+ 4
Can any one explain why we got this kind of output and also say me when " float is true " and "double is false" gets printed ?
#include<stdio.h> int main() { float i =0.1; double j =0.1; if(i == 0.1) puts("float is true\n"); else puts("float is false\n"); if(j == 0.1) puts("double is true\n"); else puts("double is false\n"); return 0; } ------------- Output: ------------- float is false double is true
2 Respostas
+ 5
float is false
double is true
That's because a floating point literal (value such as 0.1) by default is created with double type, as such, comparison `if(i == 0.1)` yields false because float type and double type differs in precision, and given enough decimal points, they are two different values.

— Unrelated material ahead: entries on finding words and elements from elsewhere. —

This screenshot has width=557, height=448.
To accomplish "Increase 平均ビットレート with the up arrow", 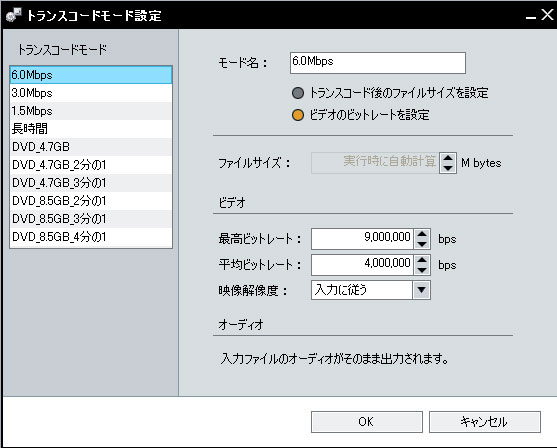I will coord(422,260).
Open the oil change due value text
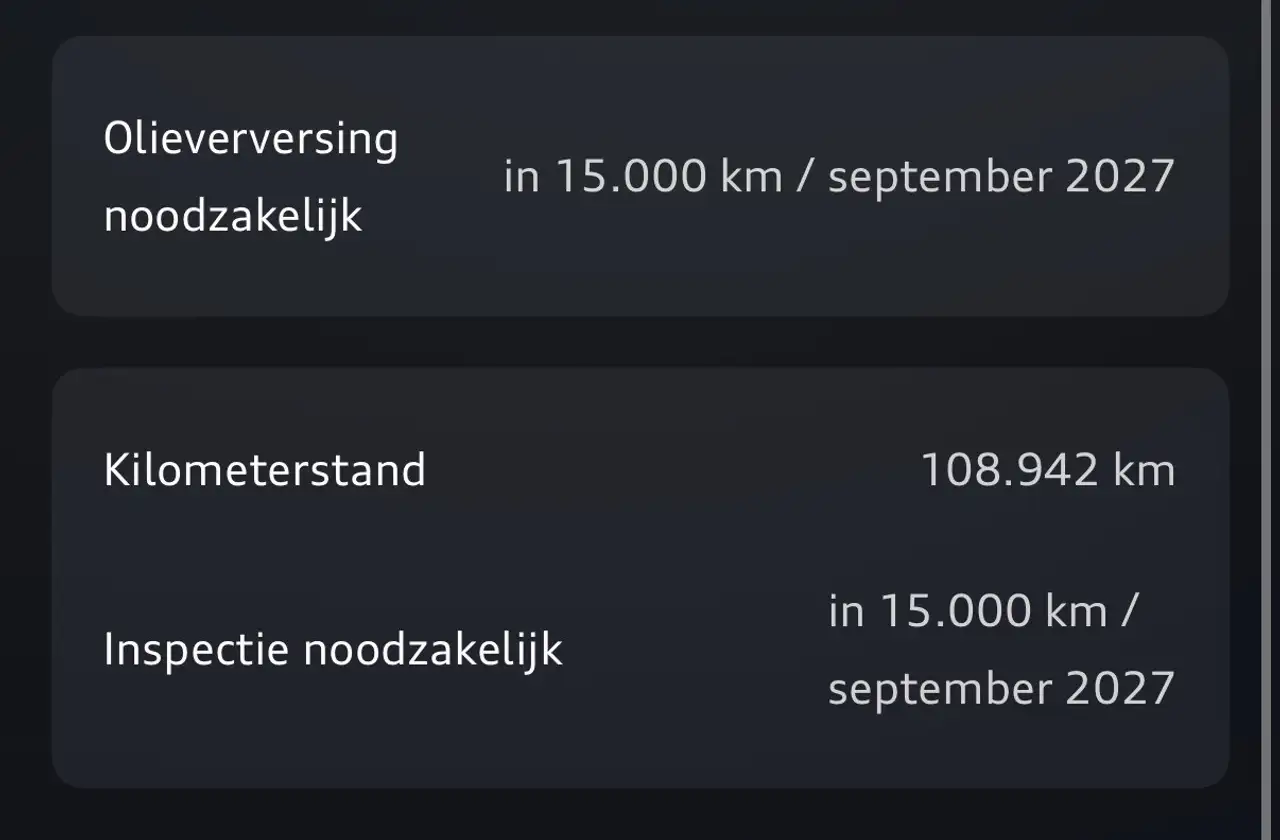This screenshot has height=840, width=1280. (839, 177)
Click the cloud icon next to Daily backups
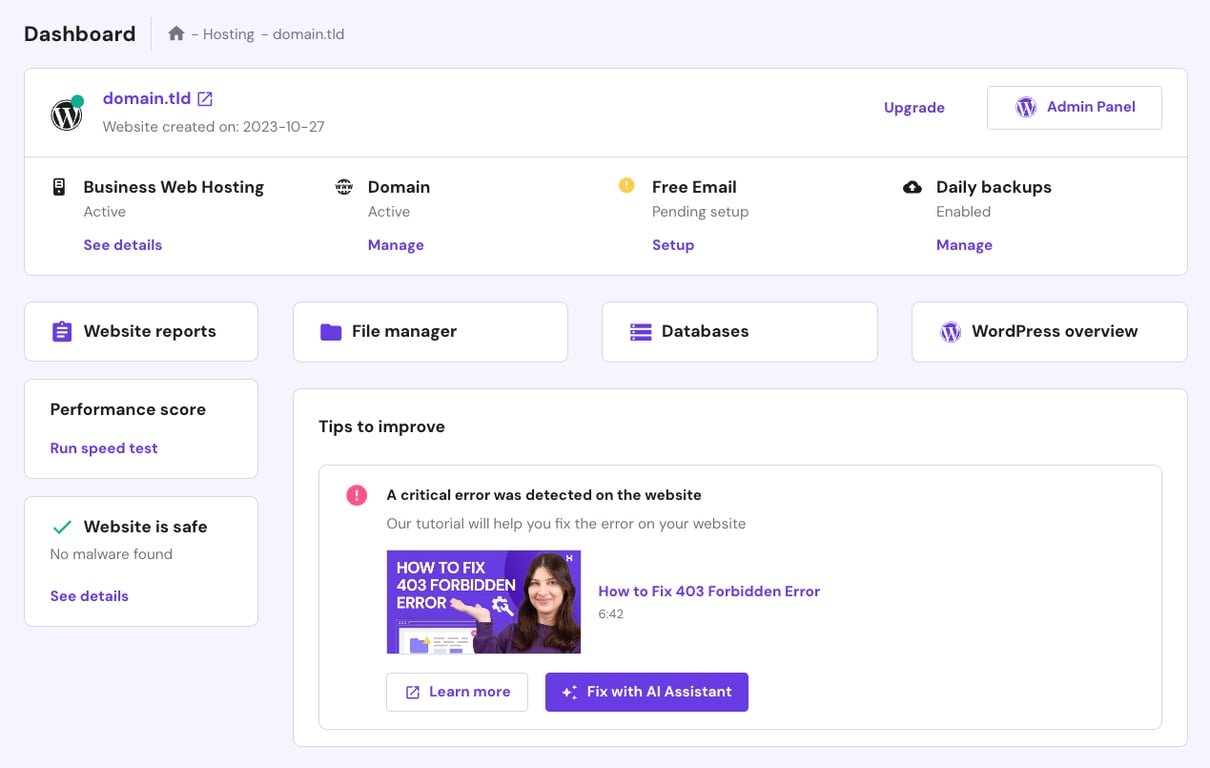This screenshot has height=768, width=1210. pyautogui.click(x=911, y=186)
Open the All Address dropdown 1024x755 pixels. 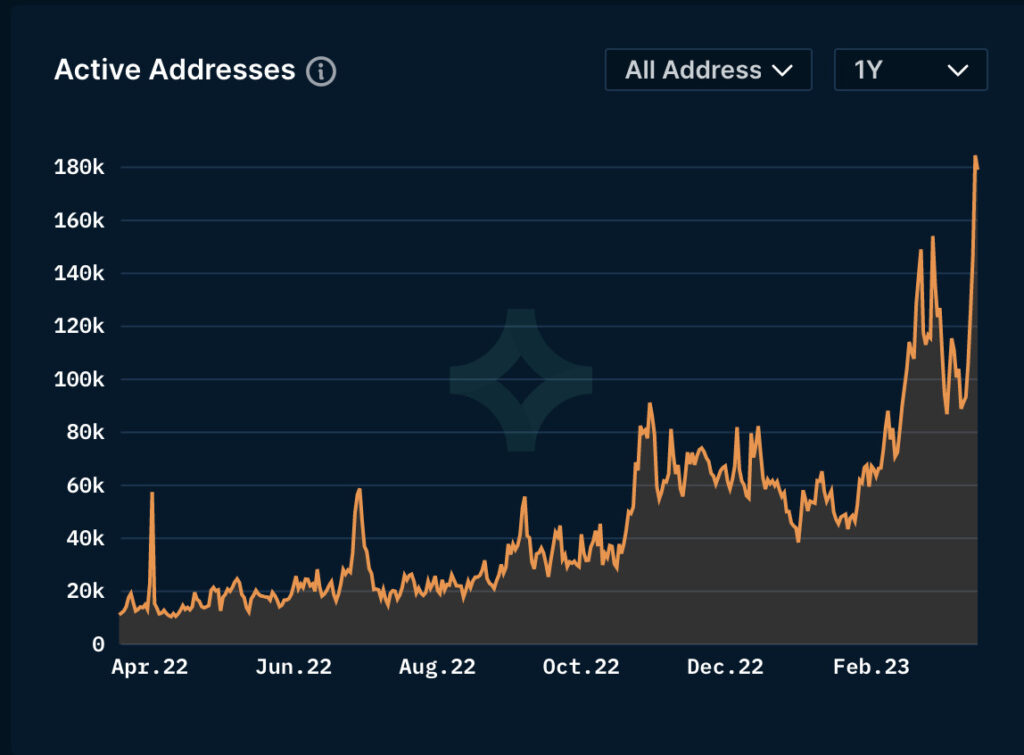coord(708,70)
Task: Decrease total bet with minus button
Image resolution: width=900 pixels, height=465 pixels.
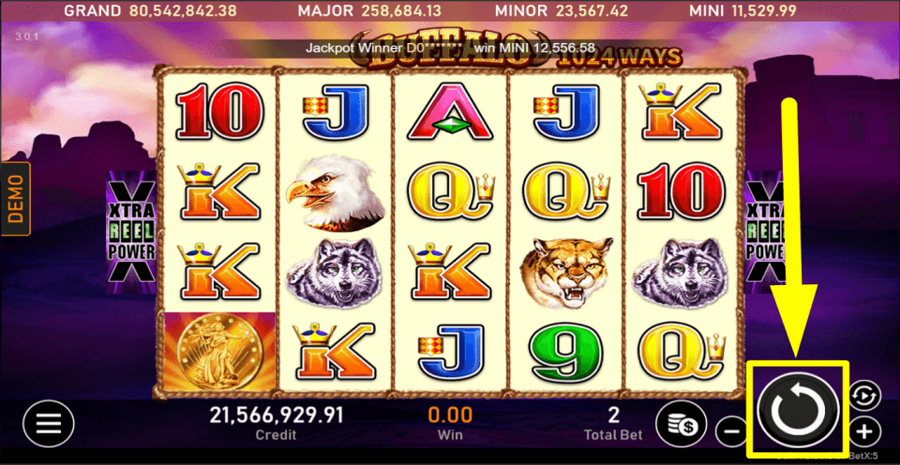Action: pos(731,431)

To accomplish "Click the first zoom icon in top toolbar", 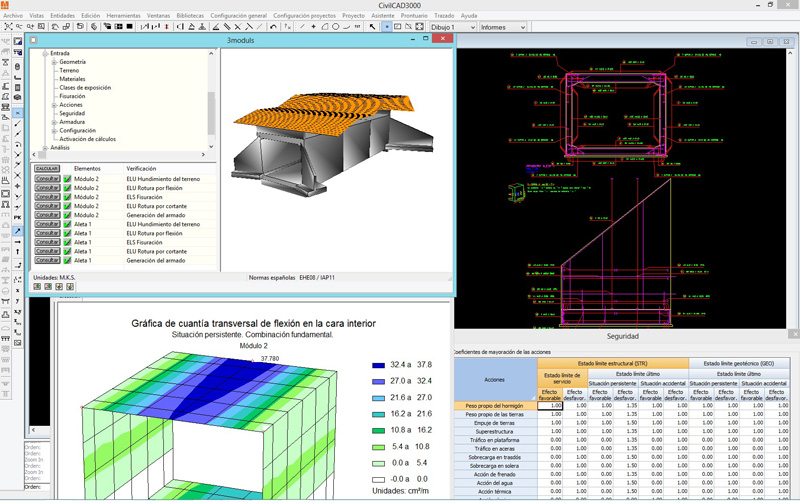I will 8,27.
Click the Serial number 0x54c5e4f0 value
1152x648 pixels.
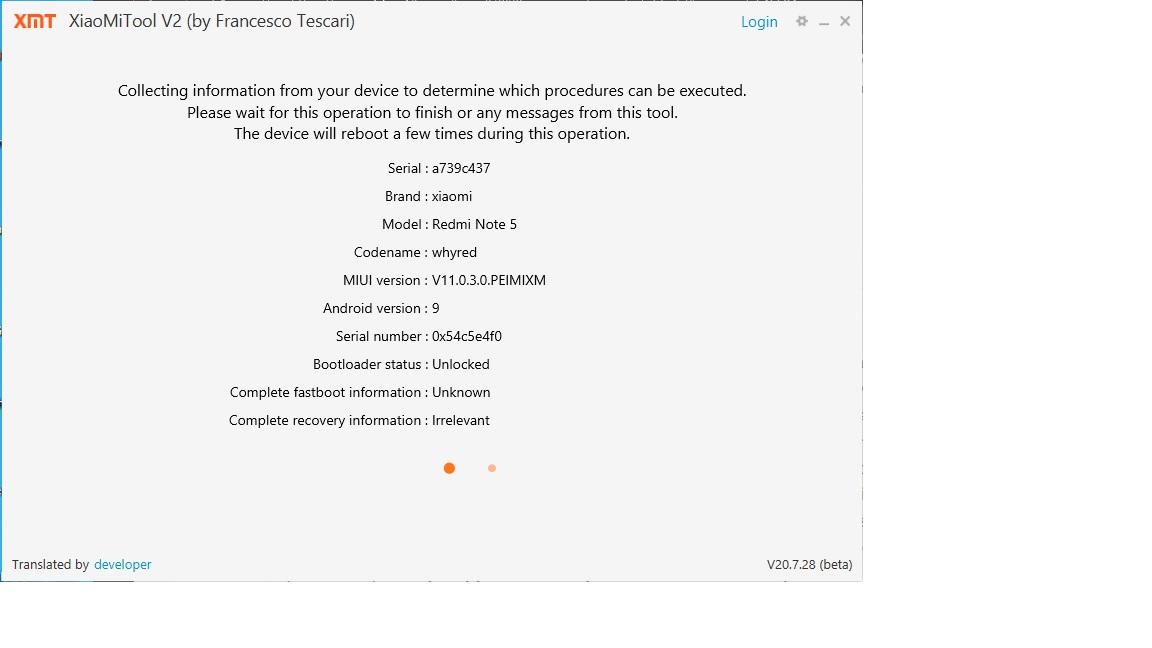point(467,336)
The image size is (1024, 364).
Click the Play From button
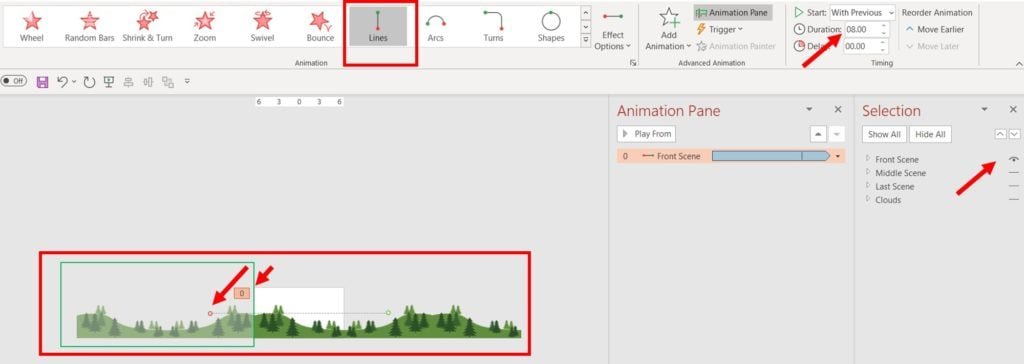pyautogui.click(x=647, y=134)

I'm not sure why you want to see output
float is true
double is false
(As you wrote in the question) but you can achieve such output if you add an 'f' notation behind the 0.1 literal. Like this:
if (i == 0.1f) // float is true
if (j == 0.1f) // double is false
P.S. Please next time try to search first, as I remember this had been posted up some time ago : )
+ 5
Adding further to Ipang's answer, put these lines at the end of code and see what gets printed.
printf("Float: %.14f\n", i);
printf("Double: %.14f\n", j);
You'll notice that float loses it's precision. That's why i != 0.1
Hope it helps.